Matt Houghton wrote: Mon Oct 13, 2025 8:23 am
Hugh Robjohns wrote: Sun Oct 12, 2025 1:46 pm Clearly, manual jobs of all kinds can not be performed by AI...

Why?

We have robots. We have self-driving vehicles. It may need instructions to start, but so-called AI technology is capable of providing both with instructions.

It's not a question of whether it's truly intelligent (it isn't). It's a question of when it becomes cheaper/less hassle/more reliable for someone to replace a human with a system based on AI and machines.

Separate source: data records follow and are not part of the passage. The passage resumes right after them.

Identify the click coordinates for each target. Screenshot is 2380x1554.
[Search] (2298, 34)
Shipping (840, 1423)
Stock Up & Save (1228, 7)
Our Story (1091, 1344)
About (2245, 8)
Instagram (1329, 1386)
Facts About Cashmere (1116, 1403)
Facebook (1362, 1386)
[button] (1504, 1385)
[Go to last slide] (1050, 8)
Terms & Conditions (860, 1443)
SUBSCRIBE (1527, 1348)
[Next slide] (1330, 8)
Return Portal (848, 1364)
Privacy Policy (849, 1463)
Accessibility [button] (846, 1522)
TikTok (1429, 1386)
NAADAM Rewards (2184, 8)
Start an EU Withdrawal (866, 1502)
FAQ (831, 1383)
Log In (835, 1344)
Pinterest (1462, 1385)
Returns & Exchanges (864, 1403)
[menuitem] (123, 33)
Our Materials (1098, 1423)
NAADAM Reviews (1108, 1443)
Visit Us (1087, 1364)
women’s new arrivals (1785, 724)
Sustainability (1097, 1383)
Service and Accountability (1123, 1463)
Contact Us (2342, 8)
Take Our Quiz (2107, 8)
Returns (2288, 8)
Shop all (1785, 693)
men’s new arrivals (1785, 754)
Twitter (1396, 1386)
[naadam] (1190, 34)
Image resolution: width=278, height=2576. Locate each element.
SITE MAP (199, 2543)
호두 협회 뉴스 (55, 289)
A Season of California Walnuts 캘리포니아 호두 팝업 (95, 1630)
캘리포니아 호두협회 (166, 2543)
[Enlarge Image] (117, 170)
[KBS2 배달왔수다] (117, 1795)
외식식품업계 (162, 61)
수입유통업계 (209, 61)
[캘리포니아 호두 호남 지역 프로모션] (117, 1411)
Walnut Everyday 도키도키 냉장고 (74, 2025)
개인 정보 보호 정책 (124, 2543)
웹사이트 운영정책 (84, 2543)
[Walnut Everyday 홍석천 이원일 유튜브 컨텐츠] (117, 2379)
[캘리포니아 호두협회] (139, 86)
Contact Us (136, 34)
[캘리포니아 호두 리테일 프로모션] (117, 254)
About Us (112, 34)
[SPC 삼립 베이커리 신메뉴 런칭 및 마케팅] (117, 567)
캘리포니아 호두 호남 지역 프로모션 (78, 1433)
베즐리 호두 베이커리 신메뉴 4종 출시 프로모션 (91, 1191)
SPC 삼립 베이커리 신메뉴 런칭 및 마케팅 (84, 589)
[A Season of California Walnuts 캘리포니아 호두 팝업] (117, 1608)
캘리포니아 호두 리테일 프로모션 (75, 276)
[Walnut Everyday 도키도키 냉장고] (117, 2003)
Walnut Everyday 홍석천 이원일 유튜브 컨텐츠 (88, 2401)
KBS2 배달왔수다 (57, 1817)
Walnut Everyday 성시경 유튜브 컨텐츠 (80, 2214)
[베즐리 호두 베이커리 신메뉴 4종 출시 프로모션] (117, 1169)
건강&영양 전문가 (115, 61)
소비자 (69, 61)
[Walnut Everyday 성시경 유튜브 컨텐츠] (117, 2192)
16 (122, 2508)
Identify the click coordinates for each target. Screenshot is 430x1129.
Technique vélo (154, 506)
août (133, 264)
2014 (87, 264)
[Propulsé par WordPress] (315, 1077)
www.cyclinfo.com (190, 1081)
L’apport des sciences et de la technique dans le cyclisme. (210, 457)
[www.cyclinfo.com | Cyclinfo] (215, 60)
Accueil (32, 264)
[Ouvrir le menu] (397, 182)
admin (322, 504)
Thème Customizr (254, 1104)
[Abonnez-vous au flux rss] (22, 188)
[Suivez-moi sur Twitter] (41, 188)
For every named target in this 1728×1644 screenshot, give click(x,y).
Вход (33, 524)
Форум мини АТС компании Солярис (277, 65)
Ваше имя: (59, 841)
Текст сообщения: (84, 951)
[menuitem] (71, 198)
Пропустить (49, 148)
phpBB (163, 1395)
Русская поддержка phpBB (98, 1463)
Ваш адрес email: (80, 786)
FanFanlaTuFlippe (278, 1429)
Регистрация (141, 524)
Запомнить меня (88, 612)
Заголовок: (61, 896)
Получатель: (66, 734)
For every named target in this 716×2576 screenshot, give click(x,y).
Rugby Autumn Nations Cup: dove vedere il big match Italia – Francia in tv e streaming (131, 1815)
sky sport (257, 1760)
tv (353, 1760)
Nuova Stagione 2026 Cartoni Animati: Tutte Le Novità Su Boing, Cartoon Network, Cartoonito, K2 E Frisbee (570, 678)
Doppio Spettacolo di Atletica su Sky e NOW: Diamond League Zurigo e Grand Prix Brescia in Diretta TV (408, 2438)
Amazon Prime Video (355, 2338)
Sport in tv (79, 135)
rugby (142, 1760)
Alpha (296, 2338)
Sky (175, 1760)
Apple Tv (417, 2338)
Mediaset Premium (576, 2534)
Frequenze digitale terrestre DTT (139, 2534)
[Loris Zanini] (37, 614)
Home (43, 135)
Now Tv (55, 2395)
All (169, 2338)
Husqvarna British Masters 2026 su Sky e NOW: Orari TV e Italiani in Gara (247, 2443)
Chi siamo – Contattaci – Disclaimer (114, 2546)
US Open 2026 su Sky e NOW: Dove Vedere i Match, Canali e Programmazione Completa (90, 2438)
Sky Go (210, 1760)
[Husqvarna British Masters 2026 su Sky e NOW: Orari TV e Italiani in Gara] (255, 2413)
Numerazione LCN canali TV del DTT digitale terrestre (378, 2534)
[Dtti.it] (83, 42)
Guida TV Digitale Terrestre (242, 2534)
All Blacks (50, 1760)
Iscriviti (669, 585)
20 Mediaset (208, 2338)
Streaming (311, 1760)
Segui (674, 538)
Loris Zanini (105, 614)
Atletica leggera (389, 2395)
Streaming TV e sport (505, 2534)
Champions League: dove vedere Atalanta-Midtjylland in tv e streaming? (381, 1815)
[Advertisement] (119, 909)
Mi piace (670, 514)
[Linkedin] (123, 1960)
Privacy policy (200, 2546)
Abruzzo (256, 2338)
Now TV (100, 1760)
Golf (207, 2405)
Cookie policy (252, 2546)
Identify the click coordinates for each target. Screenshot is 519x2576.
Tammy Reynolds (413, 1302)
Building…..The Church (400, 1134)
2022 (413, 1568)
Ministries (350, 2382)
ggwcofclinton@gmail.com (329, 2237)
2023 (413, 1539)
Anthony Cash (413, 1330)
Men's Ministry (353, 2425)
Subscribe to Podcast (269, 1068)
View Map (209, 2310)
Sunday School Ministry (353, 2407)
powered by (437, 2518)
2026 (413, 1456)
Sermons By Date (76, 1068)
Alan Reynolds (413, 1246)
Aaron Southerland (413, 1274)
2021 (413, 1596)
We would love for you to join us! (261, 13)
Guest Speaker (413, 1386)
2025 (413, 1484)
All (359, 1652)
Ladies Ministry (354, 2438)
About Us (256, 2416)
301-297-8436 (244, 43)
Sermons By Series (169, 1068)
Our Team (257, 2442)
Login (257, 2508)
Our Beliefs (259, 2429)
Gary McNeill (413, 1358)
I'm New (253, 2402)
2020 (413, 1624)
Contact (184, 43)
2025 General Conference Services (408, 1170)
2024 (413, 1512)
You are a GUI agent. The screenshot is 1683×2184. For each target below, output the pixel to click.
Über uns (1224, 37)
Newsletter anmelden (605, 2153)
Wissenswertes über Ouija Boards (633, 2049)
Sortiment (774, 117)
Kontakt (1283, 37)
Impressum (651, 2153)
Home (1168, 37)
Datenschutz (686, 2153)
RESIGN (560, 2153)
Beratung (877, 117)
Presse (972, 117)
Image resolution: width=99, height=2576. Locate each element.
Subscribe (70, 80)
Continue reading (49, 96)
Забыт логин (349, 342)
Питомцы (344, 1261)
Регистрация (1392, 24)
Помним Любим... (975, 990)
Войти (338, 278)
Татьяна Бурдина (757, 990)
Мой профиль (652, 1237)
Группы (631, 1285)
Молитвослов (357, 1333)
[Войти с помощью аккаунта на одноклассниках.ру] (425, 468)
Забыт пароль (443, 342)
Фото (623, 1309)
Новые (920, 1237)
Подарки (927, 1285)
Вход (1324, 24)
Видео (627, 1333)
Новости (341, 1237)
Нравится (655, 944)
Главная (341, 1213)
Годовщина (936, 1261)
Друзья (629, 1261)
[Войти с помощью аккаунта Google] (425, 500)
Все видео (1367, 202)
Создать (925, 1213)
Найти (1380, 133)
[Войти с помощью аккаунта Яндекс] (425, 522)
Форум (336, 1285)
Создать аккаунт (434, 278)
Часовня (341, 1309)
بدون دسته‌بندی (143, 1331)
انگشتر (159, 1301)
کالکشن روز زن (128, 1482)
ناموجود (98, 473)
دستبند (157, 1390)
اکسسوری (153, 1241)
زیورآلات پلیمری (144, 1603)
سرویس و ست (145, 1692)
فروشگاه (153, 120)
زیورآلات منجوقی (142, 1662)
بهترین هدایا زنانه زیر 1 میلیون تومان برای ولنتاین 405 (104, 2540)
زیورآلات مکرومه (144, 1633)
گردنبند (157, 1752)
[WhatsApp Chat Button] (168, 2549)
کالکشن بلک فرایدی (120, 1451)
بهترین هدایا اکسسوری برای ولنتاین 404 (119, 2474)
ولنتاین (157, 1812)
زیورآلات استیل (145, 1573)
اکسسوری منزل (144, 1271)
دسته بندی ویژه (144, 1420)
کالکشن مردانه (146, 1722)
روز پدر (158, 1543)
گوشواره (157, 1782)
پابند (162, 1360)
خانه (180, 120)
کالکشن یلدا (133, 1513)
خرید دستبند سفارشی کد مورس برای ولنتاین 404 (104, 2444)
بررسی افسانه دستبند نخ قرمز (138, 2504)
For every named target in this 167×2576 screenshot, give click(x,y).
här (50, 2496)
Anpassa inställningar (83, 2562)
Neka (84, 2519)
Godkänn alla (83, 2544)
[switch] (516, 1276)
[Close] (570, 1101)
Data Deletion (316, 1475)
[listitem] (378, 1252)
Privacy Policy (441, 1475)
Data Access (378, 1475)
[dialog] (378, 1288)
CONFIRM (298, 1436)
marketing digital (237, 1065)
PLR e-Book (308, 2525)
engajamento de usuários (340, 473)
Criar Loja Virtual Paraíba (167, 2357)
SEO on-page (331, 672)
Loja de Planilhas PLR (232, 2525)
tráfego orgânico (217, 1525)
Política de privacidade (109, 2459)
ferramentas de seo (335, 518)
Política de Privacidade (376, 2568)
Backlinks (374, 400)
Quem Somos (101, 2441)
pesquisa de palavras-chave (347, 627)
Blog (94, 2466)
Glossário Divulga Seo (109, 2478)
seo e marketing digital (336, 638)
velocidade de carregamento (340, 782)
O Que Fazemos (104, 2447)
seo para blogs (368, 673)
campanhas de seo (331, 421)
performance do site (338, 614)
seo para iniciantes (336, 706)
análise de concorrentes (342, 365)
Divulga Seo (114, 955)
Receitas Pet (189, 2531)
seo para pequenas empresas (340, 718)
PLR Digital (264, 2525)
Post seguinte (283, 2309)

That someone might be an Evil Billionaire's Corporation deciding to replace human roles with computers and machines. Or it may be customers deciding to rent an 'intelligent machine' to do a 'DIY' job cheaper/sooner than they can find a capable human to do it.

There's no reason in theory why an AI-instructed robot couldn't, say, sand and finish a wooden floor. Or patch the potholes in a stretch of road. Obviously some manual jobs are more challenging technically than others. But that's not a question of principle.

The biggest questions for me are who gets to benefit from any revolution. And how those who don't benefit then react socially and politically...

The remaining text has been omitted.